La question n'en était pas une. Elle n'était pas un reproche non plus. Il ne s'agissait que d'une simple affirmation qui transportait avec elle toute la déception d'un univers chamboulé, d'un exemple brisé et d'espoirs anéantis. Moïe sentit sa gorge se serrer.
Il observa un moment le soleil couchant derrière les montagnes de Ninetïa. Il balaya les jardins du regard, s'imprégnant de l'or liquide dans lequel ils baignaient. Le ciel était en feu ce soir. Un feu qui trouvait son reflet dans le cœur de chacune des personnes qui lui étaient proche. Belle coïncidence de la nature...
Il allait finalement répondre quand Malvina reprit la parole.
— Il veut faire surveiller, voire enfermer tous les mérolts ! C'est de la discrimination. Comment peux-t-ils faire une chose pareil ? Comment peut-il agir de la sorte ?
— Jamais je n'aurais imaginé que Sar Ier irait jusque-là... Il doit vraiment tenir à vous, Malvina. La décision est peut-être sévère mais au moins votre sécurité sera garantie d'ici là, essaya-t-il de la calmer, sans beaucoup de succès.
— Mais pas du tout ! s'emporta la jeune fille. Si ce ne sont pas les mérolts, alors toute l'attention est tournée à présent sur un ennemi hypothétiquement imaginaire !
—
Moïe la laissa terminer et reprendre son souffle.
— Malvina, quoi qu'il arrive, je serai là. Mais le temps n'est pas au gaspillage d'énergie ni aux effusions d'émotions inutiles. Les décisions sont prises mais il nous reste du temps pour éviter le pire, alors au travail jeune fille.
Malvina esquissa l'ombre d'un sourire angoissé au coin des lèvres. Elle appréciait tant le demi-elfe. A force de travailler sur sa moitié humaine, il était devenu le plus humain de tous. Un peu calmée, elle opina du chef et se concentra sur le lion, saisissant un des grimoires du mage. Elle allait avoir du pain sur la planche.

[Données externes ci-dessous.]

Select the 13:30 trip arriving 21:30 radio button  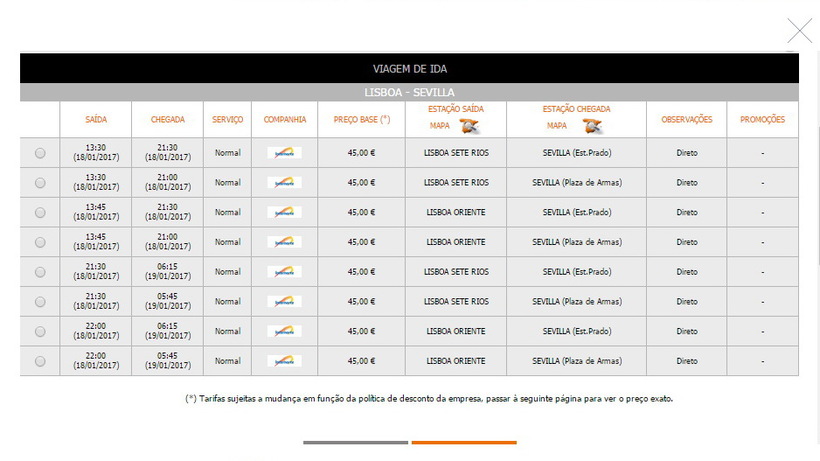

Se plongeant dans sa lecture, une page attira son attention : « Failles des sortilèges envoûtement ». Plissant son petit nez comme chaque fois qu'elle se concentrait, Malvina parcouru le parchemin minutieusement, avide de découvrir ces fameuses failles. Elle ne fut pas déçue. Un sortilège envoûtement pouvait être brisé, inversé et retracé, d'après ce que relataient les antiques écritures.
— Moïe ! J'ai trouvé quelque chose !
Malvina s'était redressée et rejoignait déjà précipitamment le demi-elfe, dont les longs cheveux noirs s'agitaient sous la puissance des sorts qu'il effectuait sur le lion. Tournant la tête vers la jeune fille, il se pencha au-dessus de son épaule et déchiffra les informations qu'elle lui présentait.
— Malvina c'est fantastique. Cela est tout à fait dans mes capacités !
A ces mots, les deux magiciens se mirent au travail sous le regard discret de Luvac qui observait la scène depuis le début. Il ne pouvait s'empêcher de savourer la défaite à venir de son adversaire ! Chose était la créature la plus idiote qui soit et il ne pouvait se permettre d'être plus longtemps en concurrence avec lui. Le serviteur de Mélak était informé en tout temps de ce que le Prisme prévoyait. Il savait tout sur tout, pendant que lui, Luvac, se voyait offrir des bribes d'informations au compte-gouttes. Il ne pourrait supporter ce manque d'égard plus longtemps. Si les informations ne venaient pas à lui, alors il irait aux informations. Cela faisait des jours qu'il suivait l'avancement des recherches sur le fauve sans comprendre. Mais tout devenait clair à présent. Et la guerre à venir contre les mérolts trouvaient enfin son explication. Le Prisme avait effectué un travail remarquable. Un coup monté si spectaculaire qu'il regrettait de ne pas en être à l'origine.
***
— Imbécile ! Incapable ! Qu'est-ce qui t'a pris ?
Mélak ne parvenait plus à récupérer son calme légendaire. Il tentait de lacérer les murs de la grotte humide de ses immenses griffes non palpable, et continuait de tempêter sans relâche.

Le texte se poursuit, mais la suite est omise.